それに確かに出ていっても行くところなど無かった。
「――貴方、名前は?」
軽やかで涼やかな声。いつまでも聞いていたくなるような。
「月島…夕…」
 夕は――答える。
吸血鬼はより一層優しく微笑むと、
「白と仲良くしてあげてね」
そう言って、頭を下げた。
――白はそれを黙って見ている。



「変わった方でしょう」
とりあえず今日は此処に泊めてもらうことにした。
先程の部屋を出て、また別の部屋に移動する。意識してみると、二人暮しには広すぎるように思えた。

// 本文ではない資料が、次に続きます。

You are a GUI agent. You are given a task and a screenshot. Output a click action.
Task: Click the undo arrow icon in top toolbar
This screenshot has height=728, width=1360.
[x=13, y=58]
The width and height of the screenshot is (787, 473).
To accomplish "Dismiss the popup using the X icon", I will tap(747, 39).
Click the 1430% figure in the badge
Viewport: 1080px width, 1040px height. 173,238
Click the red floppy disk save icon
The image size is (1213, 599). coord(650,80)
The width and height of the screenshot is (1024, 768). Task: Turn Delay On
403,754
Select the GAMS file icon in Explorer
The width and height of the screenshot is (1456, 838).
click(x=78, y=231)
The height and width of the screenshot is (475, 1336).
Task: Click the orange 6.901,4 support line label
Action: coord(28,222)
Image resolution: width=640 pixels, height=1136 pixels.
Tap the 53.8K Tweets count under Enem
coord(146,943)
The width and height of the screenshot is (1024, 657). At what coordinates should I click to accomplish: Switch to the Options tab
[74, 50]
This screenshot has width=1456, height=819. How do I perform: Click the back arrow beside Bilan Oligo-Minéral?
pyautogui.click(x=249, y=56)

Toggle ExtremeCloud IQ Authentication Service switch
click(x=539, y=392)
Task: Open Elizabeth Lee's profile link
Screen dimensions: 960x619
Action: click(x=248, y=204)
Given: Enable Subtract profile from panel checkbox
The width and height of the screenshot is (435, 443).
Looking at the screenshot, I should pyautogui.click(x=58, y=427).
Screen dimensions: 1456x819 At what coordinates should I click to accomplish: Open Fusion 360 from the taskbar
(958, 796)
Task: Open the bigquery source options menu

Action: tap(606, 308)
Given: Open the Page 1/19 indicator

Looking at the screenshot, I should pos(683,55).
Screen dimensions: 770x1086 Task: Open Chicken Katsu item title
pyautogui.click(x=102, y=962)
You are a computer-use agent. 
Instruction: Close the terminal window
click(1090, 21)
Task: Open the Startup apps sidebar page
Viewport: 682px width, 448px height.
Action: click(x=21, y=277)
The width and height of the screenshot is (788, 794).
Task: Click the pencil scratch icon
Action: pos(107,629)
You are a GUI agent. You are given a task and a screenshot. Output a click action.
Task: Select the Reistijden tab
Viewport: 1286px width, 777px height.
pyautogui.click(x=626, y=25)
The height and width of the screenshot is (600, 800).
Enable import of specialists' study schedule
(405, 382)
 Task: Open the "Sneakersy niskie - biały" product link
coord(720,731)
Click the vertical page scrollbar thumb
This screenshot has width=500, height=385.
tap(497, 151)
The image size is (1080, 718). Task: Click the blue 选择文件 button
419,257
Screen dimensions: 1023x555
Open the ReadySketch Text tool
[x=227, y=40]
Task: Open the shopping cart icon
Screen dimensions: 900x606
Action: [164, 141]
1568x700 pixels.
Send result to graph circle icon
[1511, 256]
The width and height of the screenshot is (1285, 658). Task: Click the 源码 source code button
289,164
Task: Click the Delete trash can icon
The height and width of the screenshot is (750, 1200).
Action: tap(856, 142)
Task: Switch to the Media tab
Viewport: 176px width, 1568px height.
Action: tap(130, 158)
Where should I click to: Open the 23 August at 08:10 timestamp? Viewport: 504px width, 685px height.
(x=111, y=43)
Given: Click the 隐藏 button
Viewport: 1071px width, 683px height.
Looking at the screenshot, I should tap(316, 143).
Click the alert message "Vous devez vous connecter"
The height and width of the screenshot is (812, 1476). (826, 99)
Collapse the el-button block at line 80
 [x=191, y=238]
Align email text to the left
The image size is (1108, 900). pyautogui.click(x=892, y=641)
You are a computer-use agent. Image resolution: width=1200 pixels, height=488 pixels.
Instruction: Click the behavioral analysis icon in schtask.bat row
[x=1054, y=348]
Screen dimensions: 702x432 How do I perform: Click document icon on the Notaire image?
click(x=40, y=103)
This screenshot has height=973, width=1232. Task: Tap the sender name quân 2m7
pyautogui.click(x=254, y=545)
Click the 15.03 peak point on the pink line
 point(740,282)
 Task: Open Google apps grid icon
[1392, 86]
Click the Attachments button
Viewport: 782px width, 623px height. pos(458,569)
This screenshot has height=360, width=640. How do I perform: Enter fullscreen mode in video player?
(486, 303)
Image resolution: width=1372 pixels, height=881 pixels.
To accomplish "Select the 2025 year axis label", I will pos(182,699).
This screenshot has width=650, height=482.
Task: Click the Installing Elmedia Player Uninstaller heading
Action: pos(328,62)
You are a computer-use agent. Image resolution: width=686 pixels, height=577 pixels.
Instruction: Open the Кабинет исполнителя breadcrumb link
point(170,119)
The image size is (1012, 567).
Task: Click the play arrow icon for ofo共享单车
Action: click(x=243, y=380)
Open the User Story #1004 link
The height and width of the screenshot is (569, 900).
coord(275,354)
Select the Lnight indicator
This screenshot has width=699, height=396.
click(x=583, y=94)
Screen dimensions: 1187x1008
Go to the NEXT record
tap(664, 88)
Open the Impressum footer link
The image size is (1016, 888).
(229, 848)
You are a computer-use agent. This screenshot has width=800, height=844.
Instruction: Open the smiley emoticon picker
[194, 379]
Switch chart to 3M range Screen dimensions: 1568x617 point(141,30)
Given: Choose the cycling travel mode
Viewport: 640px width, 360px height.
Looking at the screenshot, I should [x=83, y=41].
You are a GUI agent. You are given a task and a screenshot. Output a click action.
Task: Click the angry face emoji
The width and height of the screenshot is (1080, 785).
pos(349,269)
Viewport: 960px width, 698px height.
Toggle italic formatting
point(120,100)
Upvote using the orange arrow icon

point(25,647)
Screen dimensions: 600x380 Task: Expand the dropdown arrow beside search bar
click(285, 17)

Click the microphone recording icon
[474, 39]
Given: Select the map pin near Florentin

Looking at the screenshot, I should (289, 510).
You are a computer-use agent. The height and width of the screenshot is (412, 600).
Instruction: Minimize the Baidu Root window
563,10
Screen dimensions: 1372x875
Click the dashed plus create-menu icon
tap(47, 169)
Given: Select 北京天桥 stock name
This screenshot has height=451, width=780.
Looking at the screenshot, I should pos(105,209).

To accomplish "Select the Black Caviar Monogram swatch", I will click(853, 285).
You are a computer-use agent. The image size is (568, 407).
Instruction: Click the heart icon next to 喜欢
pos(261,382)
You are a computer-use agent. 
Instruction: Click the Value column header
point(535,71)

「普通ならね、レンさんみたいな魔物と呼ばれる存在は、人間を嫌ったり見下したりするんだけど」
「あの人は違うのか?」
「うん……その辺は昔からそう。人間の事に興味持ってた」
そういえば。
「レンさんだっけ? パソコンとかあったけど、使うの?」
「あ、うん。使ってるみたい。私はそういうの、わかんないけど。レンさん、携帯とかも持ってるから」
「へぇ、普通に現代人だな。……いくつなの?」
「さあ? 私は四百歳ぐらいだと思うけど……」
「よ、よんひゃくさいっ!!!??」
今日聞いた話の中でも最も驚いた。
「え? レンって人も?」
「あの人は……いくつなんだろ。多分誰も知らないと思う」
妙に声が堅い。起きた時と比べても、なんだか違う気がする。